> OBJECTIF
Selon l'extrait consacré à l'œuvre de Belleau, de quel autre point de vue est-il nécessaire d'aborder le problème étudié ?

> EXTRAIT DU DOCUMENT
+-------+

La présence de ces mélectures serait anecdotique si elles n’avaient pas un statut exemplaire dans l’oeuvre de Belleau. Ce qu’il y a d’exemplaire ici, c’est le refus de lire dans les textes la sémiotisation de la précarité de la pratique littéraire des femmes, ou du moins de leur manque de crédibilité et de légitimité au sein de la sphère littéraire, et ce refus, peut-être plus gravement, conduit Belleau à passer à côté de ces oeuvres[13]. Évidemment, cette incapacité à reconnaître dans le texte littéraire l’inscription des conditions d’écriture et de pensée des femmes est assez commune dans la critique, et peut-être qu’en soi, ce n’est pas exactement un objet d’intérêt. Peut-être, surtout, ai-je étudié ce problème par le petit bout de la lorgnette, alors qu’il est nécessaire de l’aborder d’un autre point de vue, celui de la revue Liberté et de son rapport à la figure de l’intellectuel au féminin.

+-------+

> DONNÉES ENREGISTRÉES
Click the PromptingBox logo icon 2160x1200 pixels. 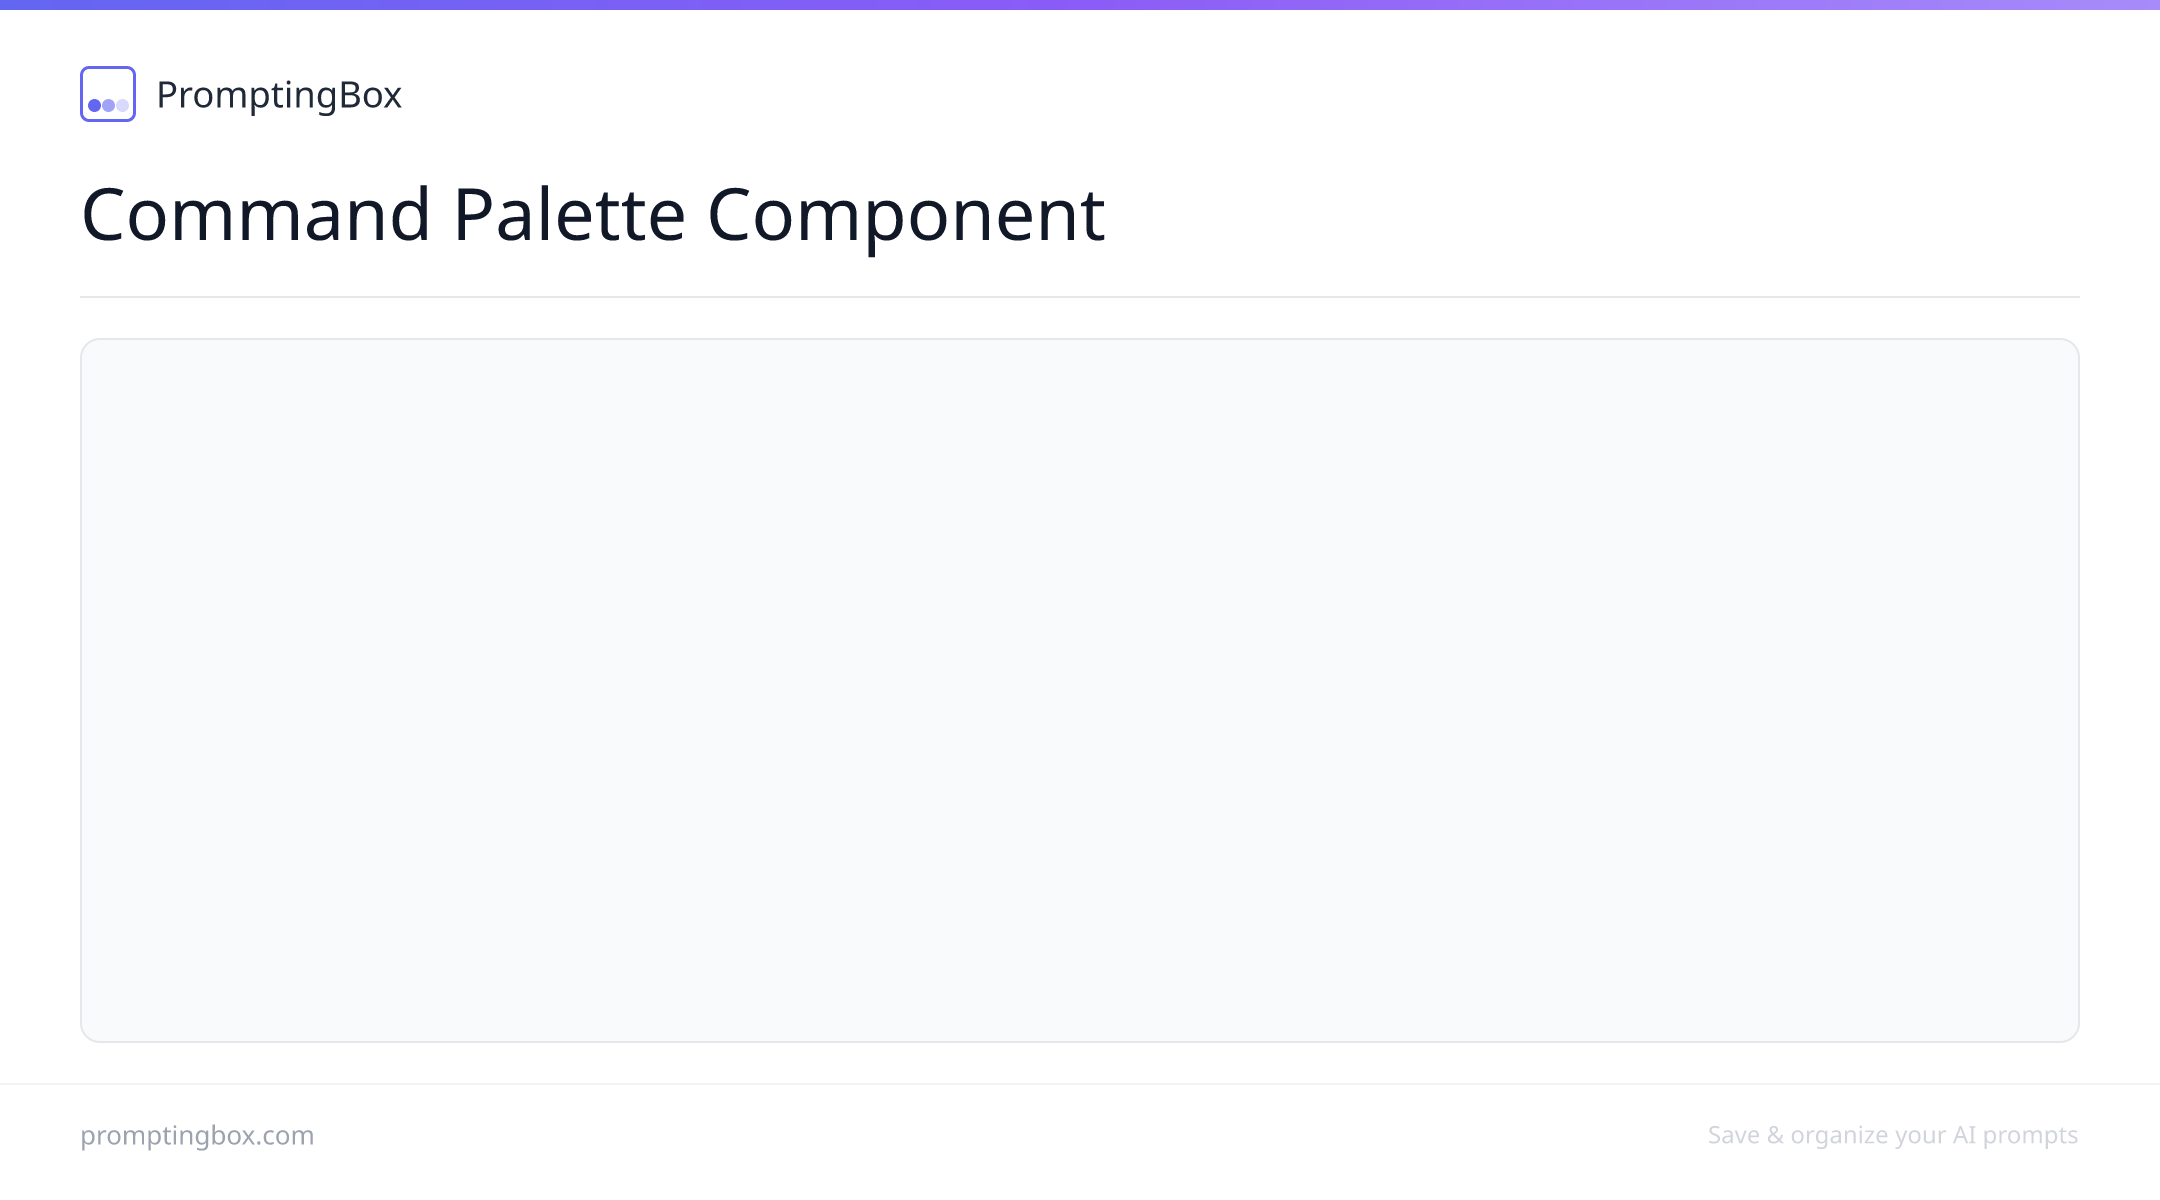[x=108, y=94]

+-------+

> CORRIGÉ DE L'EXERCICE
Il faut l'aborder du point de vue de la revue Liberté et de son rapport à la figure de l'intellectuel au féminin.